DOCUMENT —
────────────────────
Source : http://m1.i.pbase.com/g5/38/800338/2/100755531.HAxNoUpb.jpg |
Le
29 octobre, à 1h15, le camp des Special Forces est bombardé
par l'artillerie, puis le 273ème régiment viêtcong emporte
le quartier général du district. L'ARVN parvient à se maintenir
dans une toute petite partie du bâtiment et fait tirer pas moins de
600 obus sur l'adversaire, puis certains sur ses propres positions,
les combats étant très rapprochés. Les Special Forces
envoient deux compagnies dans la ville en appui d'une autre de
l'ARVN. Bientôt, le général Thuan arrive en hélicoptère avec des
renforts de la 5th Infanry Division
tandis que les Américains déploient des éléments d'une brigade de
la 1st Infantry Division, dont
une partie de son artillerie qui expédie 2 300 obus supplémentaires
sur Loc Ninh. Le Viêtcong se retire dans l'après-midi. Mais
deux jours plus tard, le 31 octobre, les 272ème et 273ème régiments
viêtcong repartent à l'assaut, le 271ème régiment étant
tenu en réserve. Cinq attaques se brisent contre la puissance de feu
américaine et les cadavres de viêtcongs jonchent le sol. Les
Américains trouvent sur les morts des copies chinoises de l'AK-47,
le Type 56, flambant neuves. Puis, le 2 novembre, les 141ème et
165ème régiments nord-viêtnamiens montent eux aussi en ligne, sous
le feu de 4 000 obus d'artillerie et de missions Arc Light
menées par les B-52. Les Américains doivent engager deux bataillons
de la 1st Infantry Division et l'ARVN
fait appel à des éléments de la 18th
Infantry Division pour repousser le Viêtcong et les
Nord-Viêtnamiens, qui se replient finalement le 8 novembre.
────────────────────
EXTRAIT DE DONNÉES —
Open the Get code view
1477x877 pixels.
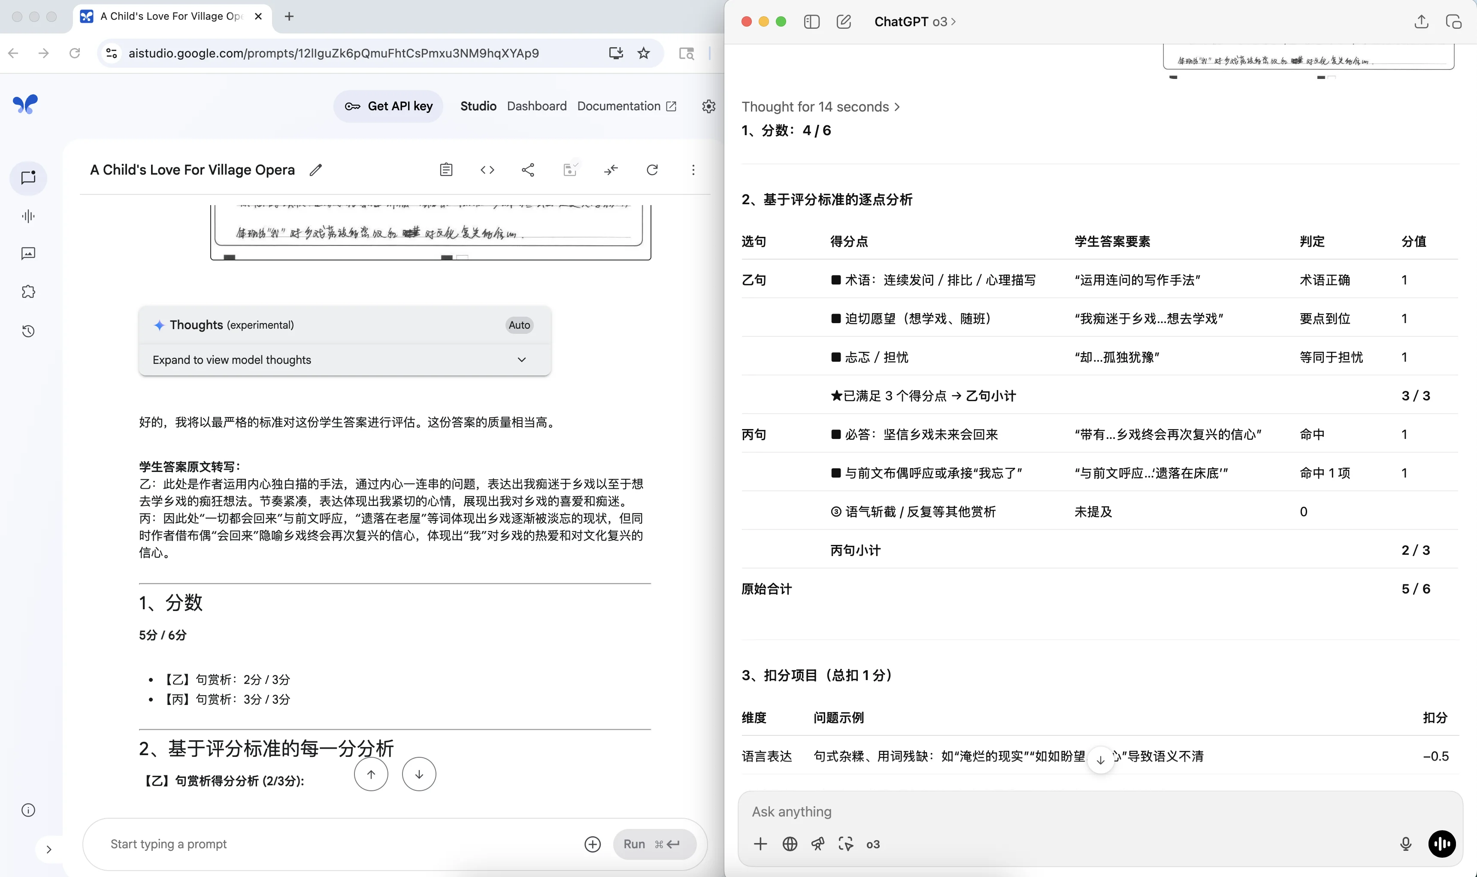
────────────────────
CONSIGNE ÉCRITE 1 —
Selon le document sur les combats de Loc Ninh, à quelle date le Viêtcong et les Nord-Viêtnamiens se replient-ils finalement ?
CONSIGNE ÉCRITE 2 —
Rédigez la suite du document consacré aux combats de Loc Ninh, en reprenant après sa dernière phrase.

RÉSULTAT ATTENDU 1 —
Ils se replient finalement le 8 novembre.

RÉSULTAT ATTENDU 2 —
Source : http://m2.i.pbase.com/g1/38/800338/2/112534792.H8oKgeGJ.jpg |
Cette
attaque sur Loc Ninh est la première menée par l'Office Central du
Sud-Viêtnam qui coordonne des éléments provenant de plusieurs
divisions. Cet assaut a en fait été l'occasion pour les unités du
Viêtcong et nord-viêtnamiennes de peaufiner leurs tactiques
en combat urbain et de tester la réaction de l'ARVN et son
utilisation de la puissance de feu au coeur d'une ville ravagée par
les combats.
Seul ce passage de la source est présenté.